— What the exercise asks —
Copy the entries below word for word, starting at the line containing "Screen dimensions: 1490x812" and ending at the line containing "Looking at the screenshot, I should click(522, 255).".

— Source records —

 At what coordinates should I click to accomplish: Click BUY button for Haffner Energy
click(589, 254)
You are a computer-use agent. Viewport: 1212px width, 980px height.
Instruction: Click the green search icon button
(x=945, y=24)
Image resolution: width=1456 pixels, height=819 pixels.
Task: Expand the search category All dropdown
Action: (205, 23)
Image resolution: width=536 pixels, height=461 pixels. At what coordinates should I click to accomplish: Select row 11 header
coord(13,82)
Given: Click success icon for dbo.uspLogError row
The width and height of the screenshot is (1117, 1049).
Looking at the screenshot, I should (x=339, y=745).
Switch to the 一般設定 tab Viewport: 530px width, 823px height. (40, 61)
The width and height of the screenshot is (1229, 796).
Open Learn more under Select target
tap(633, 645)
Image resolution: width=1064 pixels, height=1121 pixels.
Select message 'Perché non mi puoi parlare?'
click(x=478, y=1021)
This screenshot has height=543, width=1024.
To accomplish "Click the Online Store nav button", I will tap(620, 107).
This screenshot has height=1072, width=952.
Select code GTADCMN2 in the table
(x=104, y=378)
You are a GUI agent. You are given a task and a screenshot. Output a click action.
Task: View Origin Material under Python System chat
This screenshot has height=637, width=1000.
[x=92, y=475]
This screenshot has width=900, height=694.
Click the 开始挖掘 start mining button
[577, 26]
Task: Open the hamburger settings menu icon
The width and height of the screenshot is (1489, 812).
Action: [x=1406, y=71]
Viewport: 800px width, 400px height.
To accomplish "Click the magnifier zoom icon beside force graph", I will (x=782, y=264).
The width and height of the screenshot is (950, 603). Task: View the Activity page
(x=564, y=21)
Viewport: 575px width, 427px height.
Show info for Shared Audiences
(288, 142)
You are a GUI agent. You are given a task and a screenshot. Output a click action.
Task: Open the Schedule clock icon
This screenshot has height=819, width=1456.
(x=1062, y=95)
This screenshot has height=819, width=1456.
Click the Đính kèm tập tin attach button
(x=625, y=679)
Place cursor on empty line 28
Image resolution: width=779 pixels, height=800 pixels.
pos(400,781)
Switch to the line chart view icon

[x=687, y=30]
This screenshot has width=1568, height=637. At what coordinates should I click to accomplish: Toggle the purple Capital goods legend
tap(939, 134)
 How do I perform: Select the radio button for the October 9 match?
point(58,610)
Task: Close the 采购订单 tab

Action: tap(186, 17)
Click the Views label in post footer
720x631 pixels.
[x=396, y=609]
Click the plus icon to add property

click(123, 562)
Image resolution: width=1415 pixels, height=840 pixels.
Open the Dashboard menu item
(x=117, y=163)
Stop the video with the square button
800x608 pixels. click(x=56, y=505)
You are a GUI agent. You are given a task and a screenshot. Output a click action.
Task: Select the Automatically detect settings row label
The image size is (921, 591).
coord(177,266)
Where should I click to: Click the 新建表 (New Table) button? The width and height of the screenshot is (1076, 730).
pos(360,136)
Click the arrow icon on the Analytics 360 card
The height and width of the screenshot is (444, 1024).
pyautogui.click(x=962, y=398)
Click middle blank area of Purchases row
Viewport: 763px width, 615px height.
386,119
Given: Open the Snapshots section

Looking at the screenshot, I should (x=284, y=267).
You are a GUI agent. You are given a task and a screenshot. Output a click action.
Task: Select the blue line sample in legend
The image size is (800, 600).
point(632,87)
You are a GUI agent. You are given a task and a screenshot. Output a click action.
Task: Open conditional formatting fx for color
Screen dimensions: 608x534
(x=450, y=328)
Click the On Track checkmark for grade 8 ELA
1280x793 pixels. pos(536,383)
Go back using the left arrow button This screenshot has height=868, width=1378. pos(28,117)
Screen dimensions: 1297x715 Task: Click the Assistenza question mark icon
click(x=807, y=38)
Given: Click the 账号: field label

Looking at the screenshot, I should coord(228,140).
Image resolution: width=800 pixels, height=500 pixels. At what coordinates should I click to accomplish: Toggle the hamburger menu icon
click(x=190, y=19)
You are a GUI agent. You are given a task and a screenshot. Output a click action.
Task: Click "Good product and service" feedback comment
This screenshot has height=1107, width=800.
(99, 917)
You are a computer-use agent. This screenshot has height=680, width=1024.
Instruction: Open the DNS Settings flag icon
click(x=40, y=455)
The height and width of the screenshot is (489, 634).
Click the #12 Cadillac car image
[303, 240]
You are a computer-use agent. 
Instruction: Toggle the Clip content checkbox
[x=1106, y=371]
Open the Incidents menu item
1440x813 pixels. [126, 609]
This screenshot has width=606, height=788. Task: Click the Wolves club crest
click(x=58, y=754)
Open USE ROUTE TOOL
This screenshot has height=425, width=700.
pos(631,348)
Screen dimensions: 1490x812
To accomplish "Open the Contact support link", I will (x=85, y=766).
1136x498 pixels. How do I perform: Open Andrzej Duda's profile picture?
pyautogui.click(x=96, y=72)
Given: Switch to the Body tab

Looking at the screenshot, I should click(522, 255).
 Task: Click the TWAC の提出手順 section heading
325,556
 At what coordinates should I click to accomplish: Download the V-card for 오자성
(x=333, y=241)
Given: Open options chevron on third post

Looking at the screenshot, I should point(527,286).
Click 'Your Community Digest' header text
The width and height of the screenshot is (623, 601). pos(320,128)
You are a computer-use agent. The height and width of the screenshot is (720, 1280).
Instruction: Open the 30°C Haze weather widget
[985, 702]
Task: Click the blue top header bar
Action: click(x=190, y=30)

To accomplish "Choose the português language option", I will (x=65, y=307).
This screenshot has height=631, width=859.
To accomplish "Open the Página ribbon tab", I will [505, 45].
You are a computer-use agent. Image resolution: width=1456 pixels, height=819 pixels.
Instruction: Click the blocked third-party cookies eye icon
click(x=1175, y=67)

— Correct response —
Screen dimensions: 1490x812
To accomplish "Open the Contact support link", I will (x=85, y=766).
1136x498 pixels. How do I perform: Open Andrzej Duda's profile picture?
pyautogui.click(x=96, y=72)
Given: Switch to the Body tab

Looking at the screenshot, I should click(522, 255).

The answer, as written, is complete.